━━ TEXTE À LIRE ━━

Après presque deux mois de représentations, l’ambiance est-elle toujours au rendez-vous ?

Oui c’est génial. On s’entend tous très bien et on se soutient. 


Quel est le moment de la pièce que vous préférez jouer ?


Lorsque je suis avec Thomas et Fred et qu’on parle du « genre manoir » et à la fin de la pièce, où on est entre mecs, sans les femmes et on joue les tendus. On est quasi comme des frères et on se marre beaucoup.


En coulisses, avant et après le spectacle, quelles sont vos petites habitudes ?


Toujours un brossage de dents et une toilette du visage avant et après la pièce, histoire d’être bien prêt. De plus, j’ai un petit grigri toujours dans ma poche. 


Y-a-t-il une phrase, un mot que vous retenez en particulier et qui vous inspire dans votre quotidien ? 

La phrase que je retiens, c’est le  « genre manoir ».  Maintenant, je pleure de rire à chaque fois avec la scène avec Caroline, je n’ose plus la regarder quand elle parle, car on se prend un fou rire.

━━━

_CONSIGNE_
Condensez en liste le paragraphe de l'entretien qui débute par « Toujours un brossage de dents », sans perdre ses informations principales.

━━ ENREGISTREMENTS PRÉSENTÉS ━━

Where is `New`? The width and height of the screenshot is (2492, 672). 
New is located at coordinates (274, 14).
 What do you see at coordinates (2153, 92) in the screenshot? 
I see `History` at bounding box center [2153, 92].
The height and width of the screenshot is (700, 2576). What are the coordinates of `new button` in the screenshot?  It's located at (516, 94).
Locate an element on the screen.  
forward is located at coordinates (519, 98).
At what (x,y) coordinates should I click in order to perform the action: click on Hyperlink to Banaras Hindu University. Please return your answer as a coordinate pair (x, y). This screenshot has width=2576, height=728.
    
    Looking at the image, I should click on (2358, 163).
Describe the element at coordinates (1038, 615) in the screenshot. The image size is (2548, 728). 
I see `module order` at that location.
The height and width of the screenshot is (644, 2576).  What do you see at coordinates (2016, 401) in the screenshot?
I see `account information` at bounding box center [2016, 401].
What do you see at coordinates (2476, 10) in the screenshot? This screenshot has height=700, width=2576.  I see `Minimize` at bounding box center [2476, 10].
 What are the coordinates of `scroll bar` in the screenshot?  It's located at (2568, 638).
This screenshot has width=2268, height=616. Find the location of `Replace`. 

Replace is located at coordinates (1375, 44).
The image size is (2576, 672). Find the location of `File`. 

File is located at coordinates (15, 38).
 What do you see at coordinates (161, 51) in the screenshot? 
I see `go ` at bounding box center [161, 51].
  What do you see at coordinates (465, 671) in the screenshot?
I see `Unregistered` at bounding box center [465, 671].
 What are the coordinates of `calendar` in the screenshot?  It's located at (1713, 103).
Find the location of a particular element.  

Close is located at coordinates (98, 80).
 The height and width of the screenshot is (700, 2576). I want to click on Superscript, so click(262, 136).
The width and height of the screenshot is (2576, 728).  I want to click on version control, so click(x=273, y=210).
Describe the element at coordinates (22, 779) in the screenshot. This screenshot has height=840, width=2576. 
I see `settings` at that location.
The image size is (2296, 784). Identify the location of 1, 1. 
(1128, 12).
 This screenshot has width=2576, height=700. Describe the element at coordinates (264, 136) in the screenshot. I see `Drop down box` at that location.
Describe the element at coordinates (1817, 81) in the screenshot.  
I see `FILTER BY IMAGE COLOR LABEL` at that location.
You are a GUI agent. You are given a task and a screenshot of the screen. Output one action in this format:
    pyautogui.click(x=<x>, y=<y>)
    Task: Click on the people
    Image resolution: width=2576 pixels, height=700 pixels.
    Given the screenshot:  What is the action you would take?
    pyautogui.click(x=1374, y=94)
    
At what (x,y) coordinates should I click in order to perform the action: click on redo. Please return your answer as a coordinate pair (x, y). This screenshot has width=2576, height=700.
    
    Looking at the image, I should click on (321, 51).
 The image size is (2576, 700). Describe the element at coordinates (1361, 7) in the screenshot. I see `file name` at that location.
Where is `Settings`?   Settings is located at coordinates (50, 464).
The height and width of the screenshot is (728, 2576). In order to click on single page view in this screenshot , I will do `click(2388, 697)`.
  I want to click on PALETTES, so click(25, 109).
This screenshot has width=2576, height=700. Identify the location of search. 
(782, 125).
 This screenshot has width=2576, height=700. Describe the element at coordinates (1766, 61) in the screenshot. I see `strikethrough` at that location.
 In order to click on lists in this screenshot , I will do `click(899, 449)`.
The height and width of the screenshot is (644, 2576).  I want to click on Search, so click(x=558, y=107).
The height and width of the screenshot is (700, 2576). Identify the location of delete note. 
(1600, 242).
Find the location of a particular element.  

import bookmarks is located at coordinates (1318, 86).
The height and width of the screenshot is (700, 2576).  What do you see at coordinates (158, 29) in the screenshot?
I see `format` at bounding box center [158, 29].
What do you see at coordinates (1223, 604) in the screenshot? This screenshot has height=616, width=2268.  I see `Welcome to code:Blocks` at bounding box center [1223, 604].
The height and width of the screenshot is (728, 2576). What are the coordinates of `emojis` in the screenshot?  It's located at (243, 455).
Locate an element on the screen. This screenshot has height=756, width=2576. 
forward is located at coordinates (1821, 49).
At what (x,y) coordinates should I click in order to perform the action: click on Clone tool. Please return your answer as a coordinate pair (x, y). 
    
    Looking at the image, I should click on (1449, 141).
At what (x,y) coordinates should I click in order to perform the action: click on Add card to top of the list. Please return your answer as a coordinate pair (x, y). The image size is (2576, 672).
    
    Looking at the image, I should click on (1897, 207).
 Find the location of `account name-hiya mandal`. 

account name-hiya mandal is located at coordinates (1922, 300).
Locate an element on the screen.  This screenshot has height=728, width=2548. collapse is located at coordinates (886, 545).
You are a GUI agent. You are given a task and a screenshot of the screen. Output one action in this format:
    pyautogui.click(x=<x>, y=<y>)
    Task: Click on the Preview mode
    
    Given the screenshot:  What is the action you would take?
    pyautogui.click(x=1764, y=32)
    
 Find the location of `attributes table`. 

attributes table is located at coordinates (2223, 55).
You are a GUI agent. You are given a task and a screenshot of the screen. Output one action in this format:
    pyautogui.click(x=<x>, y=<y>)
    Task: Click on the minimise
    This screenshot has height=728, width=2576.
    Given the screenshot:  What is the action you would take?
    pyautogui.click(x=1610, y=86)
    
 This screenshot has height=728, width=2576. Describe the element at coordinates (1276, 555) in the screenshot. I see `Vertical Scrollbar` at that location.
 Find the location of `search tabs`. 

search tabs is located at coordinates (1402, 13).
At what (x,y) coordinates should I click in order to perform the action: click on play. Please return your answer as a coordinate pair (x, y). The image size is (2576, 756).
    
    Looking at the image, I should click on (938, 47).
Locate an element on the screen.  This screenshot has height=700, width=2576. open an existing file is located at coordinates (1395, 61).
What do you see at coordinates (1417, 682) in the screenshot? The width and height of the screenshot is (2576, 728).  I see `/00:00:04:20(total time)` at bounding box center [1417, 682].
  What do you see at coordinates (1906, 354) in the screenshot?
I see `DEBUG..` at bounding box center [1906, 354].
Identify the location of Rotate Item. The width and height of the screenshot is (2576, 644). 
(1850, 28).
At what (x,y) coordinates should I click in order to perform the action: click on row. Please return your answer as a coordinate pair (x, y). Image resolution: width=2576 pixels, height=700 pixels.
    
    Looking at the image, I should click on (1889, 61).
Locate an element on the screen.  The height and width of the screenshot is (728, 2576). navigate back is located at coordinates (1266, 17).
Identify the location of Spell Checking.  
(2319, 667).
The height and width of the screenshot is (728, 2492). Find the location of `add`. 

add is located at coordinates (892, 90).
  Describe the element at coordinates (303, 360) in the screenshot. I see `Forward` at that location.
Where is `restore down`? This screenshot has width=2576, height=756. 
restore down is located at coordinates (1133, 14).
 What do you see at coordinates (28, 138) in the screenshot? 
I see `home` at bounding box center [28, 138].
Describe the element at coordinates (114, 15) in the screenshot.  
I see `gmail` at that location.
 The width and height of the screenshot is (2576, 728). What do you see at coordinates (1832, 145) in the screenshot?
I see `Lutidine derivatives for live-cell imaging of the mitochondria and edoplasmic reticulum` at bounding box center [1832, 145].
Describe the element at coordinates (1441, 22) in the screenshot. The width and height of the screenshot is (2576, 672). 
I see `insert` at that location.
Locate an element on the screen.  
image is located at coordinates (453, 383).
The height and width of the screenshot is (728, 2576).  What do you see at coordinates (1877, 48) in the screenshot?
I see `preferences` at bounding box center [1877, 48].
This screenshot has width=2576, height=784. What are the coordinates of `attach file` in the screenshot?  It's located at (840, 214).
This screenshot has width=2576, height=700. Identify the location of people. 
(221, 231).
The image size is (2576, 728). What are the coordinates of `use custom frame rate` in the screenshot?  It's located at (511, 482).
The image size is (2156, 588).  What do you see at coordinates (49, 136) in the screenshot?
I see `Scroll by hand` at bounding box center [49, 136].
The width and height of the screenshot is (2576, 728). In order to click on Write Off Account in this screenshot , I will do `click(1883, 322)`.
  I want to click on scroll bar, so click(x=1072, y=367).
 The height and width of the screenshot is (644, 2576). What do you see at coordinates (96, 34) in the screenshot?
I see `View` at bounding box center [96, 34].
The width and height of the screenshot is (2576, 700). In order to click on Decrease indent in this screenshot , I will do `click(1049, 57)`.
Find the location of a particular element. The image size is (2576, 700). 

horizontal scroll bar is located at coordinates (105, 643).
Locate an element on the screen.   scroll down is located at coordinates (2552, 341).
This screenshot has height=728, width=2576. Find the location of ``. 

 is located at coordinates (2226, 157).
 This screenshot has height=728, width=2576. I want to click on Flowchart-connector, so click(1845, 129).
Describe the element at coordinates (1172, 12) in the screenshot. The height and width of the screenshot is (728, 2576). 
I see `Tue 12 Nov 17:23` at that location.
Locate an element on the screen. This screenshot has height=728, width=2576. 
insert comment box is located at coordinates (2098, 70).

━━━

_RÉPONSE ATTENDUE_
- Brossage des dents et toilette du visage avant et après la pièce, pour être bien prêt.
- Un petit grigri toujours gardé dans la poche.